Everything from the line that has "Where should I" to the last line of the listing must be repeated exactly, and nothing more; omit the pictures.

### PROVIDED ENTRIES
-------
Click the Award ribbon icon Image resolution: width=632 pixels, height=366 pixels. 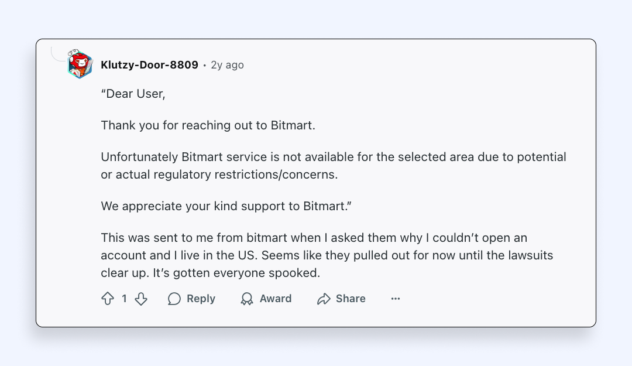point(247,299)
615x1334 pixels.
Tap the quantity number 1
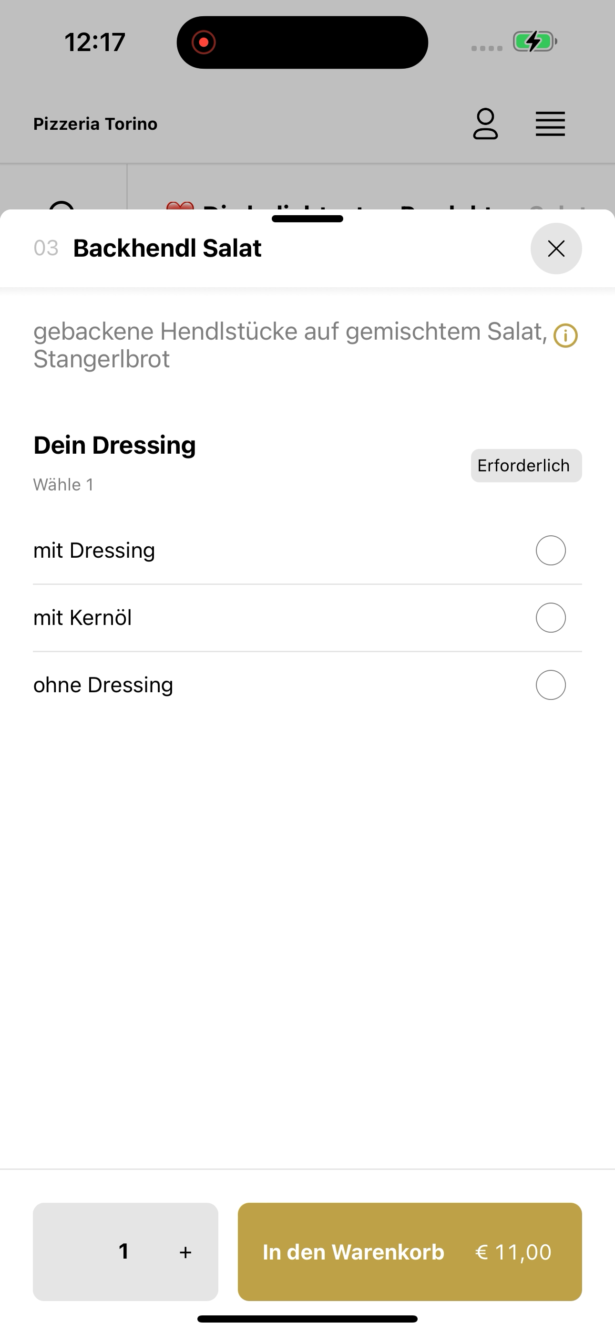click(x=124, y=1252)
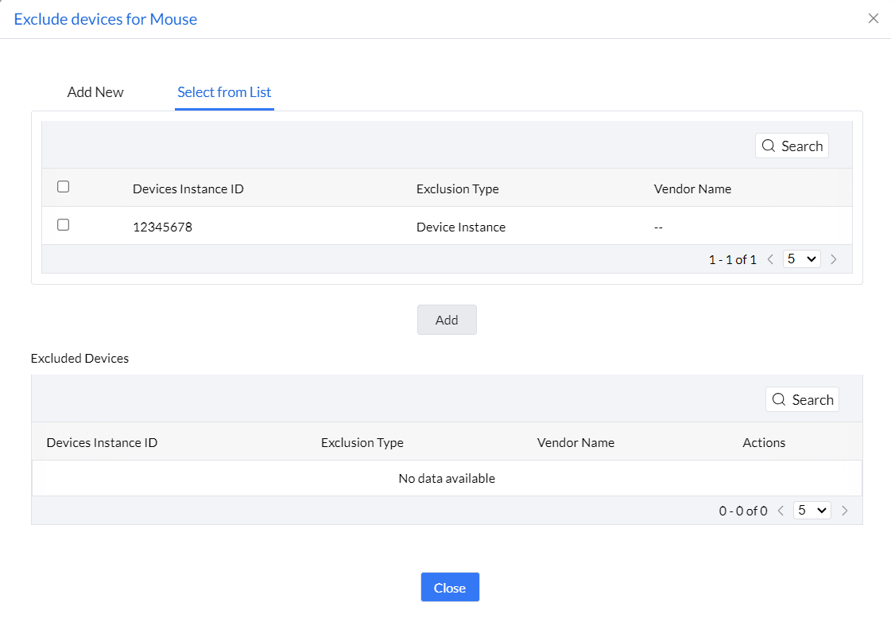
Task: Click Exclusion Type header in Excluded Devices table
Action: [362, 443]
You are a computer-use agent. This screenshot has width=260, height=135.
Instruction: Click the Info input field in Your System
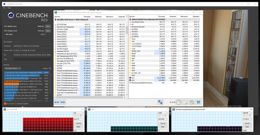click(x=33, y=59)
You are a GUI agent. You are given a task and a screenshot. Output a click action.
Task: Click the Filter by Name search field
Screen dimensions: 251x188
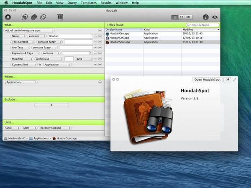[x=202, y=25]
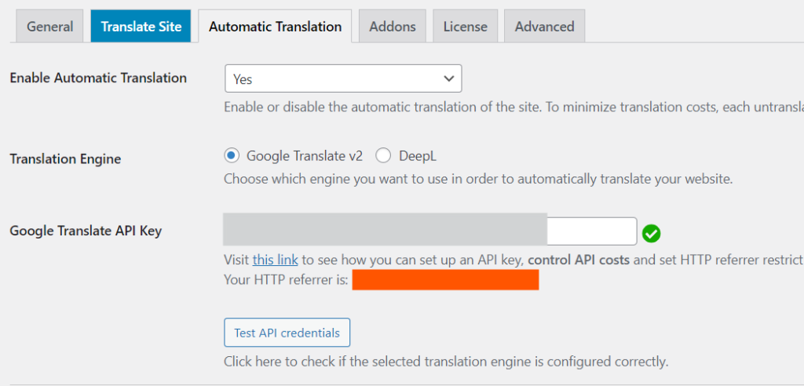
Task: Click the green checkmark validation icon
Action: point(651,233)
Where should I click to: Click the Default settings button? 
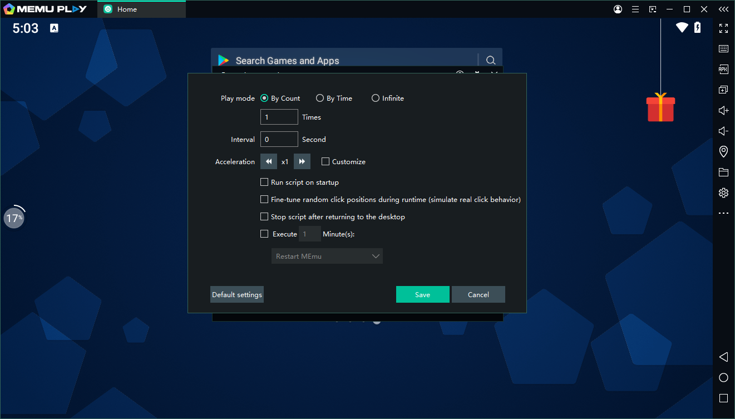point(237,295)
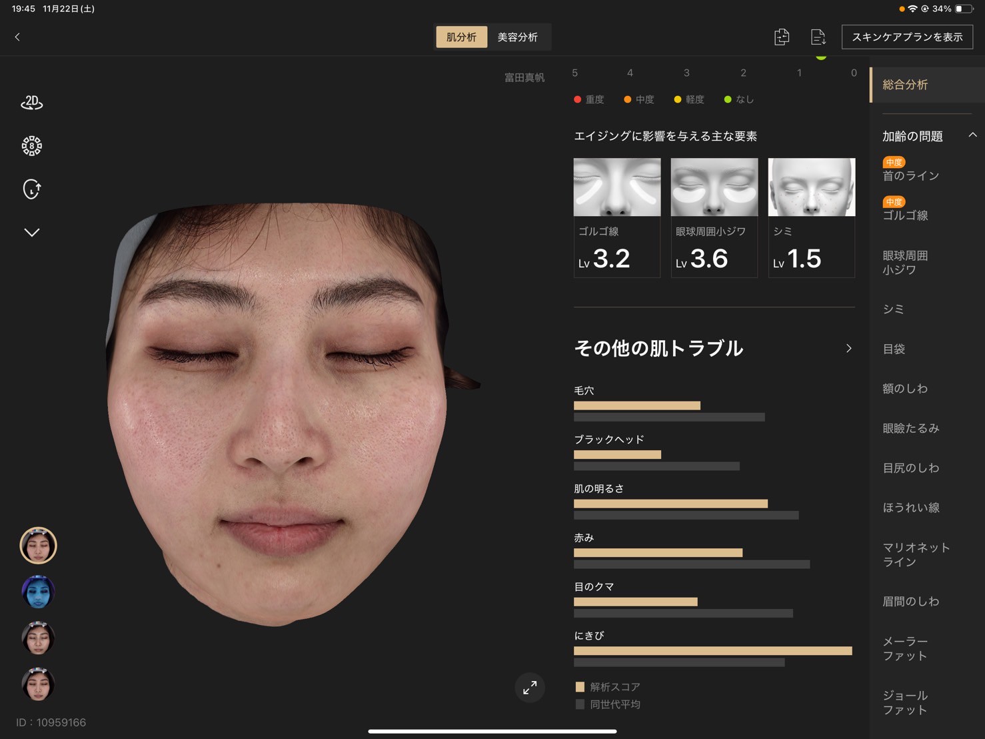Screen dimensions: 985x739
Task: Open the ゴルゴ線 Lv 3.2 card
Action: coord(616,217)
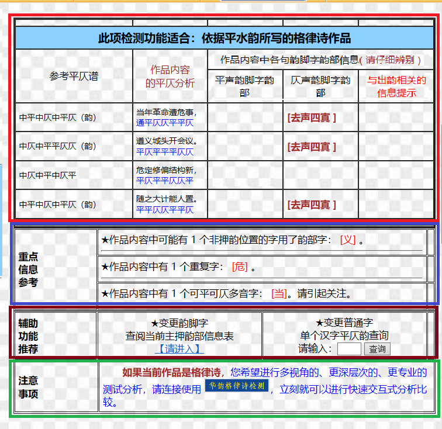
-------
### SOLUTION TO THE PROBLEM
Where should I click to: Click the Default settings button? 
point(237,295)
Screen dimensions: 985x739
Task: Open the ゴルゴ線 Lv 3.2 card
Action: coord(616,217)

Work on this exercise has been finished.